Because CGI and Perl originated on UNIX systems, it is necessary to know some basics before we begin.
We need to know a little bit about the client-server model. A client and a server are two different programs running on different (or the same) machine. The client is the program that interacts with the user-displaying graphics, getting input, and sending requests to the server for information. Netscape is an example of a client. The server, is a program that has a relatively simple job--listen for information requests, and send that information out to the requesting client. An example of a server is Apache, a wide-spread web server for Unix machines.
Unix allows many different programs to run at the same time. A Unix program is called a process (because it runs on a microprocessor) and there are many processes running in the background that you don't even know are running. One of these processes is called the http daemon. A daemon is a process that runs in the background, and does not have a controlling terminal. The http daemon acts as the web server, and it listens for requests to send html documents to a remote client.
There are certain "places" the http daemon listens at. These are called ports. Ports are like mail slots where certain types of requests are dropped off. There are many ports, each one with a unique number and a certain type of request to listen for. For example, the http daemon listens to port 80 for http requests. So a client must know to talk to port 80 on a machine in order for it to respond to the request. Other often used ports include port 23 for telnet and 25 for mail.

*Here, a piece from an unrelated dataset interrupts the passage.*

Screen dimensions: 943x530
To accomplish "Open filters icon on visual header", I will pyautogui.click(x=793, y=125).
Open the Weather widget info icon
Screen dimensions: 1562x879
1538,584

Because there are so many programs that run on a Unix system, there needs to be some way for processes to communicate with each other. This is accomplished through standard in and standard out (stdio). When a program needs input, it can look at standard input. When it prints output, it can print it to its standard out. The beauty of stdio is that the input can come from a number of sources, and the process does not need to really know where it came from. Common sources of input can be a file, the keyboard, a socket (a stream of data from a network), or a pipe (a input comes in from another process). Common output sources are a file, the terminal screen, a socket, a pipe, or it can be supressed (by sending it to the null device). Piping involves taking the output of one process and sending it as the input of another process. Stdio can be redirected to any one of those common methods.